▸ **WHAT IS NEEDED**: In the entries below, find every line with the string "will" and copy it.

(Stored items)
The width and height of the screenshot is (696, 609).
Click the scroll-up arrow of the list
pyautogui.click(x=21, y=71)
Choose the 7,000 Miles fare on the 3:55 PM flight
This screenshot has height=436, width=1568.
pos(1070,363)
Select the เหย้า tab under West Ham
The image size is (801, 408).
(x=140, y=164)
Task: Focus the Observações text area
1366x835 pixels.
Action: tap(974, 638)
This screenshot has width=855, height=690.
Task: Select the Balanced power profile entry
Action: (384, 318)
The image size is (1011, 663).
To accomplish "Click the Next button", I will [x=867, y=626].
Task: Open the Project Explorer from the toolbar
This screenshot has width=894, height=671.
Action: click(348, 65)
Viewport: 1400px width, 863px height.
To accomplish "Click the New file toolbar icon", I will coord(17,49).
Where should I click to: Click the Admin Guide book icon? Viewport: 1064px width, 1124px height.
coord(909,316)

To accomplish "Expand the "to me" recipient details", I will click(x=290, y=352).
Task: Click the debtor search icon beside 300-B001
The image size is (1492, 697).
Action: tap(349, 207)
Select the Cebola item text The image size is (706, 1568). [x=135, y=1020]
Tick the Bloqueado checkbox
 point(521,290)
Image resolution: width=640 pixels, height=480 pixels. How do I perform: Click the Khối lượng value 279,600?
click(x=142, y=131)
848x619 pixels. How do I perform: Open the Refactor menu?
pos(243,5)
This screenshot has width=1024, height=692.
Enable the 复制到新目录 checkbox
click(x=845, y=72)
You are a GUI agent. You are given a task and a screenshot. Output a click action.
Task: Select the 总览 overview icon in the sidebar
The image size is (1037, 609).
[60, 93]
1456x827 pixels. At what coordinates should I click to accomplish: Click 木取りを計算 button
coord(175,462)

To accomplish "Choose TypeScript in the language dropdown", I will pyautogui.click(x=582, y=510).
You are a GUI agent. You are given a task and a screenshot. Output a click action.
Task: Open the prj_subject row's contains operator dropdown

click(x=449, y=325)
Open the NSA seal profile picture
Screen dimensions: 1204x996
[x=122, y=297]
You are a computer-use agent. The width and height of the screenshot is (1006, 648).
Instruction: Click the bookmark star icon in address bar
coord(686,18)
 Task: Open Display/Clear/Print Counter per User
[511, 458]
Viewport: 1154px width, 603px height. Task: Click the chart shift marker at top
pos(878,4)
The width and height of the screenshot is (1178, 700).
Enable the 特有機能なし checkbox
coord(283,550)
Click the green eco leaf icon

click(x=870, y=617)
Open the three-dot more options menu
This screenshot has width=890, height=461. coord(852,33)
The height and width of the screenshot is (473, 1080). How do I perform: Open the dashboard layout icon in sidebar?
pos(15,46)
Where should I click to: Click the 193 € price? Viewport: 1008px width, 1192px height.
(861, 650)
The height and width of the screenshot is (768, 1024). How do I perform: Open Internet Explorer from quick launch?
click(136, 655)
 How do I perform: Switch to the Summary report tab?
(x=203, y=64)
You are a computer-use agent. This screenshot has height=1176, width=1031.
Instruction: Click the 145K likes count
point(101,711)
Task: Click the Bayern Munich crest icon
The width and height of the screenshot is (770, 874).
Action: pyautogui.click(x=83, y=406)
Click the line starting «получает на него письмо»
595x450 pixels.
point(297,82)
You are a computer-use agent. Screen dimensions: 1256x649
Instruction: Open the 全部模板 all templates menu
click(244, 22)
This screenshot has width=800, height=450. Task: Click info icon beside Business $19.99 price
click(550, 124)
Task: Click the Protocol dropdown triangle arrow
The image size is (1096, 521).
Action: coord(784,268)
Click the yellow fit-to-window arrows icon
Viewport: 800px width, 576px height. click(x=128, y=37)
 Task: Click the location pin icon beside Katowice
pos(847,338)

▸ **EXERCISE ANSWER**:
To accomplish "Click the Next button", I will [x=867, y=626].
To accomplish "Click the New file toolbar icon", I will coord(17,49).
To accomplish "Expand the "to me" recipient details", I will click(x=290, y=352).
To accomplish "Choose TypeScript in the language dropdown", I will pyautogui.click(x=582, y=510).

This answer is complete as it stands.